[Stored data]
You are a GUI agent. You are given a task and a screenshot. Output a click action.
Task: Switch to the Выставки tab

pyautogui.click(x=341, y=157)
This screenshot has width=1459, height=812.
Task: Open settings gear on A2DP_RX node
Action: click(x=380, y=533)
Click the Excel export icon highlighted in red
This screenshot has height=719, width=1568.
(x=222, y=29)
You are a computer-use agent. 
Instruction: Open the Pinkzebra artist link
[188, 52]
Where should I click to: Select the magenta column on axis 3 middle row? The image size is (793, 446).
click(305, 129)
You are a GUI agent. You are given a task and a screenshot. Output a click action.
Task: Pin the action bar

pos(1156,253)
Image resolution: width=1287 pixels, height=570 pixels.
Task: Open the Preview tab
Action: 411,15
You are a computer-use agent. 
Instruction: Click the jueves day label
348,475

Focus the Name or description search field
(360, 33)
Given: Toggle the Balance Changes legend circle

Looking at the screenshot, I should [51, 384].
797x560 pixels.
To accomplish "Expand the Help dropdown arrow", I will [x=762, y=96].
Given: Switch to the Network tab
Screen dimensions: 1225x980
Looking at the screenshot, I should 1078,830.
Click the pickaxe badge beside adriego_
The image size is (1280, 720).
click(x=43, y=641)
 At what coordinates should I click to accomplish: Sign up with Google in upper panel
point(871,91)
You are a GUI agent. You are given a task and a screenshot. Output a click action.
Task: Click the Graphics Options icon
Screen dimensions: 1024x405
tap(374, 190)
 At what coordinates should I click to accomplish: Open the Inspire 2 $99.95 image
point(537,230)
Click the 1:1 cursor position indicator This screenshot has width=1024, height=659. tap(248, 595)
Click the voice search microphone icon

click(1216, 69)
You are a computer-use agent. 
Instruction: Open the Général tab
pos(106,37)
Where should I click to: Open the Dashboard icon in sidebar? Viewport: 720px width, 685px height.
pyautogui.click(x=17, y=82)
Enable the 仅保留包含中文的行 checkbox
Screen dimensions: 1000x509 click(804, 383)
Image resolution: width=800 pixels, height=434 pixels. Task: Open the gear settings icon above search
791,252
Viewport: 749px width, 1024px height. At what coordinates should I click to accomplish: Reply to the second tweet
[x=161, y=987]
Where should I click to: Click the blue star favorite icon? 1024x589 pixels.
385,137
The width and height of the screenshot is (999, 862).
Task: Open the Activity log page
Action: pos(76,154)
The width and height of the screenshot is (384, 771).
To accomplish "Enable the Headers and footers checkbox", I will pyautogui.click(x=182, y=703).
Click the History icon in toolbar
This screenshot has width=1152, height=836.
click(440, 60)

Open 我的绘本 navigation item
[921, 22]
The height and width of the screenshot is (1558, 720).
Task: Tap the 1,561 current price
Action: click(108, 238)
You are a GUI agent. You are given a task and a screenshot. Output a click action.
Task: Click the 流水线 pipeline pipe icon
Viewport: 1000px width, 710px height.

● Assignment
Word for word, write out every record.

● Response
You are a GUI agent. You are given a task and a screenshot. Output a click action.
Task: Switch to the Выставки tab

pyautogui.click(x=341, y=157)
This screenshot has width=1459, height=812.
Task: Open settings gear on A2DP_RX node
Action: click(x=380, y=533)
Click the Excel export icon highlighted in red
This screenshot has height=719, width=1568.
(x=222, y=29)
You are a computer-use agent. 
Instruction: Open the Pinkzebra artist link
[188, 52]
Where should I click to: Select the magenta column on axis 3 middle row? The image size is (793, 446).
click(305, 129)
You are a GUI agent. You are given a task and a screenshot. Output a click action.
Task: Pin the action bar

pos(1156,253)
Image resolution: width=1287 pixels, height=570 pixels.
Task: Open the Preview tab
Action: 411,15
You are a computer-use agent. 
Instruction: Click the jueves day label
348,475

Focus the Name or description search field
(360, 33)
Given: Toggle the Balance Changes legend circle

Looking at the screenshot, I should [51, 384].
797x560 pixels.
To accomplish "Expand the Help dropdown arrow", I will [x=762, y=96].
Given: Switch to the Network tab
Screen dimensions: 1225x980
Looking at the screenshot, I should 1078,830.
Click the pickaxe badge beside adriego_
The image size is (1280, 720).
click(x=43, y=641)
 At what coordinates should I click to accomplish: Sign up with Google in upper panel
point(871,91)
You are a GUI agent. You are given a task and a screenshot. Output a click action.
Task: Click the Graphics Options icon
Screen dimensions: 1024x405
tap(374, 190)
 At what coordinates should I click to accomplish: Open the Inspire 2 $99.95 image
point(537,230)
Click the 1:1 cursor position indicator This screenshot has width=1024, height=659. tap(248, 595)
Click the voice search microphone icon

click(1216, 69)
You are a computer-use agent. 
Instruction: Open the Général tab
pos(106,37)
Where should I click to: Open the Dashboard icon in sidebar? Viewport: 720px width, 685px height.
pyautogui.click(x=17, y=82)
Enable the 仅保留包含中文的行 checkbox
Screen dimensions: 1000x509 click(804, 383)
Image resolution: width=800 pixels, height=434 pixels. Task: Open the gear settings icon above search
791,252
Viewport: 749px width, 1024px height. At what coordinates should I click to accomplish: Reply to the second tweet
[x=161, y=987]
Where should I click to: Click the blue star favorite icon? 1024x589 pixels.
385,137
The width and height of the screenshot is (999, 862).
Task: Open the Activity log page
Action: pos(76,154)
The width and height of the screenshot is (384, 771).
To accomplish "Enable the Headers and footers checkbox", I will pyautogui.click(x=182, y=703).
Click the History icon in toolbar
This screenshot has width=1152, height=836.
click(440, 60)

Open 我的绘本 navigation item
[921, 22]
The height and width of the screenshot is (1558, 720).
Task: Tap the 1,561 current price
Action: click(108, 238)
You are a GUI agent. You are given a task and a screenshot. Output a click action.
Task: Click the 流水线 pipeline pipe icon
Viewport: 1000px width, 710px height.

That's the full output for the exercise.